Problem requirements>
Your answer should be every line of the records that contains the word "computer", copied as it stands.
------ Source material
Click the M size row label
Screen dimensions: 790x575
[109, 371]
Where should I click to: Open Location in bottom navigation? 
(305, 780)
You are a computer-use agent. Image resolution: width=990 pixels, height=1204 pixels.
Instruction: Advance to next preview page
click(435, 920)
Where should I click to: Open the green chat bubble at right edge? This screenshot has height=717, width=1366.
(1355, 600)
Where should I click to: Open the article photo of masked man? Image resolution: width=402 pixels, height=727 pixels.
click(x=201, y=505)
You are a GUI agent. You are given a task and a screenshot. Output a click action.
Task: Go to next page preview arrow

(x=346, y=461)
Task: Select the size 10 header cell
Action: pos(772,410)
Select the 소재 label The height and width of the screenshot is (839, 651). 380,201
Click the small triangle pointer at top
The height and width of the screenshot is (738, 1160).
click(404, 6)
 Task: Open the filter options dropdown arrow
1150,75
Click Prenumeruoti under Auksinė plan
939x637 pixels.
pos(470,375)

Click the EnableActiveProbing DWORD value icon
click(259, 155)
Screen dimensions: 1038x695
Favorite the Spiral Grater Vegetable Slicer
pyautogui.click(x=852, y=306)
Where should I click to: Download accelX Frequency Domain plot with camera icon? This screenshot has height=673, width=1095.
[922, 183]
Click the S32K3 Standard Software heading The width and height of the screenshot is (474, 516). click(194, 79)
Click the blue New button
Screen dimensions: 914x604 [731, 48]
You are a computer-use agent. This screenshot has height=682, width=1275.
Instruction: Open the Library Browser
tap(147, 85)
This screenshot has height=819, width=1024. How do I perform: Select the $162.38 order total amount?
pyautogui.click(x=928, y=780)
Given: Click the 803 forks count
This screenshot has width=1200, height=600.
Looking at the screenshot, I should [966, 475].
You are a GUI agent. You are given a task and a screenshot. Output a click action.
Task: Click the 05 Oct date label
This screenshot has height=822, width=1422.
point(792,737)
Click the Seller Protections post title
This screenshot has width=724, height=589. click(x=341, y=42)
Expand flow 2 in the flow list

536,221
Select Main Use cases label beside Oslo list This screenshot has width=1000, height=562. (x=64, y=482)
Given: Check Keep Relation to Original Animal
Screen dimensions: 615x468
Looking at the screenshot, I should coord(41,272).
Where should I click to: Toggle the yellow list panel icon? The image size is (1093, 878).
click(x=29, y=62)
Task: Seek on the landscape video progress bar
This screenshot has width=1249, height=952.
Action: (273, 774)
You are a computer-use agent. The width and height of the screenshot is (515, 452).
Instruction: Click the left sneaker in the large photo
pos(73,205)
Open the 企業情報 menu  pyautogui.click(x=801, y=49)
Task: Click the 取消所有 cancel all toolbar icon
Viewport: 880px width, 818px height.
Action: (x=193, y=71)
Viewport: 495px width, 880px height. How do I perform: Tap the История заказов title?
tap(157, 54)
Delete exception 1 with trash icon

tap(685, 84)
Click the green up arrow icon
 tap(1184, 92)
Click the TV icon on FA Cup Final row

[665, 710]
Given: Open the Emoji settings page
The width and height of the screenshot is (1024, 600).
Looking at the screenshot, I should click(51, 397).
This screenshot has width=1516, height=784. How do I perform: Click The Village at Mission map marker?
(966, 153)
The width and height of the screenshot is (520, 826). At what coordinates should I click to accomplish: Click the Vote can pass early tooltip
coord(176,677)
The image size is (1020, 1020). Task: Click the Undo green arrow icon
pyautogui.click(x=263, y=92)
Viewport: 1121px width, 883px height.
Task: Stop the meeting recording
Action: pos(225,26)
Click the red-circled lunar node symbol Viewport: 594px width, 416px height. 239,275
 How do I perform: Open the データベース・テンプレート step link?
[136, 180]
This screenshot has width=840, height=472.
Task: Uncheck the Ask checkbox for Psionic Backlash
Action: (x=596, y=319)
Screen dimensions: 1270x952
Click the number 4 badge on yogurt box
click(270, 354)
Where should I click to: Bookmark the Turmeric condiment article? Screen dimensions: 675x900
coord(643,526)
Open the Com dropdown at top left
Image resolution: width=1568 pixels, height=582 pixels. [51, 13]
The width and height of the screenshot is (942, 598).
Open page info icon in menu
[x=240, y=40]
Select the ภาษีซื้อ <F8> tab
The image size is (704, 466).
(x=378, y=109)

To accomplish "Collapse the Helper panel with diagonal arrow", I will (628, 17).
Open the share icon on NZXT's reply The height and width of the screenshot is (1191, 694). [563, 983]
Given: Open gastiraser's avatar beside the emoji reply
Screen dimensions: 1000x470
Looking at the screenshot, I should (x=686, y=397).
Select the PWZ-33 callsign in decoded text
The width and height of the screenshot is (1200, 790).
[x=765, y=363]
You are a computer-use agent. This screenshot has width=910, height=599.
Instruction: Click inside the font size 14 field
------------
Response>
You are a computer-use agent. Image resolution: width=990 pixels, height=1204 pixels.
You are a computer-use agent. This screenshot has height=682, width=1275.
You are a computer-use agent. The width and height of the screenshot is (515, 452).
You are a computer-use agent. This screenshot has width=910, height=599.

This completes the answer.